(Note: The first three paragraphs of this post were written in mid-July. describing the second cutting of hay. Now, several weeks later, we have brought in the third cutting.)
‘Make hay while the sun shines’ is, I used to think, an old saw of a phrase that everyone understood either in a literal or a figurative manner. Shows what I know. Daughter Sophia (who reads a lot and knows a lot) had never heard of it. Neither had son Zach. Well, last week the sun shone, and we made hay, and now Sophia knows the metaphoric meaning, while Zach knows the literal.
Our farm does not have a lot of hay fields. Altogether we have 6 or 7 acres, which isn’t much, but is still a lot when the hay is ready to cut, which it was last week. When we arrived at the end of May a neighbor had already cut the first round of hay, which gave us a little breathing space before the next cutting. As it happens, breathing spaces have a tendency to run out of breath before you know it, which is pretty much what happened to us. This was not a matter of being distracted, or lazy, however. There is this problem of equipment…

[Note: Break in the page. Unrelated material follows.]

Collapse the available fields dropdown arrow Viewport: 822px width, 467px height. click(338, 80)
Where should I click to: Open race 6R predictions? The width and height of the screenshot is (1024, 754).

When I was a kid, I occasionally worked for a neighboring farmer bringing his hay in. That meant that I lounged around the barn until he showed up with his self-loading hay wagon. Then I humped it for 20 minutes or so until the bales were all stacked in the hay mow. Then I sat around for another 15 or 20 minutes until he came back with another load. Before that, haying meant somebody driving the tractor, somebody on the haywagon stacking the bales and someone (or ones) on the ground, throwing bales onto the wagon.
Before I return to the mechanisms of haying – the descriptions of which were so clearly interrupted by weeks of other things – I want to mention one serious impediment. At least it is an impediment to farmers, and that is the weather.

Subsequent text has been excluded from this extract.